A nutty ninja chicken and a hapless pirate penguin have more screwball adventures.
This third graphic installment in the ongoing series opens with Pirate Penguin sharing his outrageously zany origin story, immediately setting the sugar-high tone that continues throughout. In a series of loosely strung vignettes—some only a few panels and most not more than a few pages—the duo has many oddly madcap adventures, including an encounter with their friend Wizard Wombat, Pirate Penguin’s transformation into a weregoose that leads to a beauty parlor trip, a sudden visit from pal Astronaut Armadillo, and “a barbecue that could have gone better.” The beauty of this construction is that it makes the book an excellent choice to read either episodically or nonlinearly. Most of the duo’s exploits are rampantly nonsensical and go unresolved, Friesen apparently opting to prioritize silliness over plot and character development; that said, readers who revel in such imaginative wackiness should be over the moon.

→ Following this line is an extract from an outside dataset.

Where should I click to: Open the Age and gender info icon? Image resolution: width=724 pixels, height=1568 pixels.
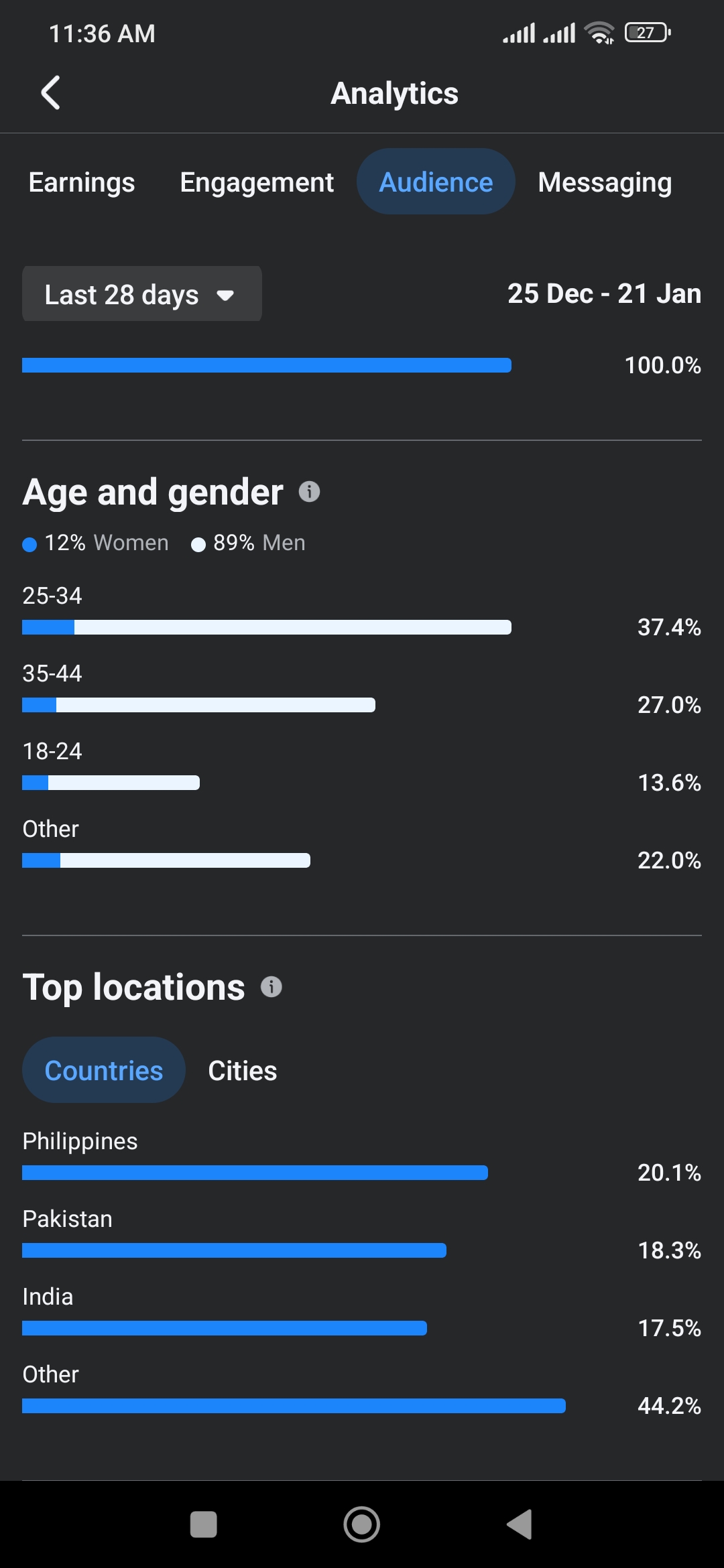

Straying from a conventional layout, the vibrant full-color panels often burst from their borders, utilizing unique sizing and shape; many have solid, unembellished backgrounds, focusing readers solely on the characters, who bounce around their panels with an infectious, manic glee. In a concluding Q&A, Friesen refers to his titular characters using they pronouns.
Buckle your seatbelts: This is one goofy ride.